Düsseldorf Wie krank ist China wirklich?

Düsseldorf · China hält die Welt in Atem. Wiederholt sich jetzt die Asienkrise von 1997 oder die Weltwirtschaftskrise von 2009? Letztere begann mit der unerwarteten Pleite der Lehman-Bank, weltweit erstarrten die Unternehmen und stoppten ihre Investitionen. Doch ein solches singuläres Ereignis gibt es dieses Mal nicht. Mit exogenen Schocks wie einer Bankpleite können Börse und Wirtschaft nicht umgehen, mit Abschwüngen schon.
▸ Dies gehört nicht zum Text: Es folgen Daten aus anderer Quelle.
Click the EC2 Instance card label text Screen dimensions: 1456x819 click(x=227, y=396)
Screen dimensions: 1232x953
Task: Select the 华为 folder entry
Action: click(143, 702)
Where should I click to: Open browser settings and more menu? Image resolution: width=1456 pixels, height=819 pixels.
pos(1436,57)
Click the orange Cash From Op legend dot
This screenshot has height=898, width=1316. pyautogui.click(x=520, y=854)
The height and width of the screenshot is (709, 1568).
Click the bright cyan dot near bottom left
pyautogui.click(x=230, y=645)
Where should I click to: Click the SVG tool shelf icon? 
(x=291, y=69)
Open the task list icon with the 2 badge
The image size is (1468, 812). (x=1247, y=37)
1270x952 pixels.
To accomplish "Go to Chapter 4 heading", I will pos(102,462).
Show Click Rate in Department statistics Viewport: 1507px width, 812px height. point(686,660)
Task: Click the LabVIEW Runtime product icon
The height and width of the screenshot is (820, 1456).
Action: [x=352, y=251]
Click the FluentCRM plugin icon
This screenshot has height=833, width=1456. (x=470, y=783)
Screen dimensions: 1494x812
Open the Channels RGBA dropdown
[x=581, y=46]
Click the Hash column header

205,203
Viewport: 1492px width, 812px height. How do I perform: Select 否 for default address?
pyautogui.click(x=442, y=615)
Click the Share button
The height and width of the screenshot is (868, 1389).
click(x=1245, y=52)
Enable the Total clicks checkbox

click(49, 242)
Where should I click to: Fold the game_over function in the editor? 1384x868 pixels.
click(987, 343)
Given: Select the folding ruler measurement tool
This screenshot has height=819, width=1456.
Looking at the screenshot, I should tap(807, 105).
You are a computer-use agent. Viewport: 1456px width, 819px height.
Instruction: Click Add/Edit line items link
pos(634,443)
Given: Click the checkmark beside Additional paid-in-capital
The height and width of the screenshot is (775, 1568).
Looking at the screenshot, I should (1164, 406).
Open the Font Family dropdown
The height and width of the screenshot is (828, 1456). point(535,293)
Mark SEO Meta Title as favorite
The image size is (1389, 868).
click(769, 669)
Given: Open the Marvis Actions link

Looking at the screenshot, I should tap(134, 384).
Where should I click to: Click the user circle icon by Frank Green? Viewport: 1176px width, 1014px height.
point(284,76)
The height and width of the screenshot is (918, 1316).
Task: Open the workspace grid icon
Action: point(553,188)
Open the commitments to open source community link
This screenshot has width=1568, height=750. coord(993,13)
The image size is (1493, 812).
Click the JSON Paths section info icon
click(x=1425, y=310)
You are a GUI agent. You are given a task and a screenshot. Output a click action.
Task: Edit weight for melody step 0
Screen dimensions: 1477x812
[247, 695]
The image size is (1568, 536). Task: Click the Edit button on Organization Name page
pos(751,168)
Eher schon lässt sich die China-Krise mit der Asien-Krise vergleichen. Diese ging 1997 von Japan aus - ein Land, das wie China stürmisch gewachsen und dann hart gelandet war. Auch damals platzte eine schuldenfinanzierte Immobilienblase, der japanische Staat versuchte vergeblich gegenzusteuern. Nippon fiel in eine jahrelange Rezession und riss die Nachbarn mit. So schlimm wird es dieses Mal nicht werden, erwarten Experten wie Michael Hüther, Chef des Instituts der deutschen Wirtschaft: "Die Weltwirtschaft als Ganzes wird weniger dynamisch, aber sie wird nicht in eine Rezession verfallen." So steht es um China.

Normalisierung nach Boomjahren Vor 40 Jahren war China noch Entwicklungsland, das von der Landwirtschaft abhängig war, bei schlechten Ernten kam es zu Hungersnöten. Dann setzte eine stürmische Industrialisierung ein, die (ohne Rücksicht auf die Umweltkosten) das Land zur zweitgrößten Volkswirtschaft der Welt machte. 2009 lösten die Chinesen die Deutschen als Exportweltmeister ab. Bis 2009 legte das Land auch mit zweistelligen Wachstumsraten zu. Das kann nicht ewig weitergehen. 2015 soll China nach dem Willen des Staates um sieben Prozent wachsen - viel für europäische Verhältnisse, wenig für chinesische. Keiner aber weiß, wie echt diese Zahlen sind. In der Volksrepublik werden Wachstumsziele staatlich vorgegeben.

Strukturwandel China erlebt wie alle Industrieländer einen Strukturwandel. 2004 war die Industrie noch der wichtigste Wirtschaftszweig, sie trug 46 Prozent zur Wertschöpfung bei. Heute sind es nur noch 43 Prozent. Mit dem starken Wachstum wuchsen auch die Löhne; binnen zehn Jahren verdreifachte sich das Durchschnittseinkommen eines Haushaltes. Entsprechend stiegen die Lohnstückkosten, die einfache industrielle Fertigung verlor ihre Wettbewerbsfähigkeit. Ausländische Textilkonzerne sind bereits weitergezogen und lassen heute etwa im günstigeren Kambodscha fertigen. Zudem haben viele nicht rechtzeitig auf die schwache Weltwirtschaft reagiert. Kunststoffe, Autos, Solarzellen - Chinas Industrie leidet unter Überkapazitäten.

Finanzierung auf Pump Wie meist bei jungen Volkswirtschaften finanzierte auch China sein Wachstum auf Pump. Der chinesische Immobilienmarkt boomte. Seit die Krise heraufzieht, geraten Unternehmen und Konsumenten in Not.

Dennoch sehen Experten keinen Grund zur Panik. Denn manches ist auch anders als 1997. China hat inzwischen einen großen Dienstleistungssektor, der 48 Prozent der Wirtschaftsleistung erzeugt. Digitale Firmen wie der Onlinehändler Alibaba oder der PC-Hersteller Lenovo sind weltweit ein Begriff. China hat 1,3 Milliarden Konsumenten und eine wachsende, erfolgshungrige Mittelschicht. Für die britische Zeitung "The Economist" ist die Sache klar: "Es gibt gute Gründe, sich wegen China zu sorgen, doch ein tiefer Pessimismus ist übertrieben."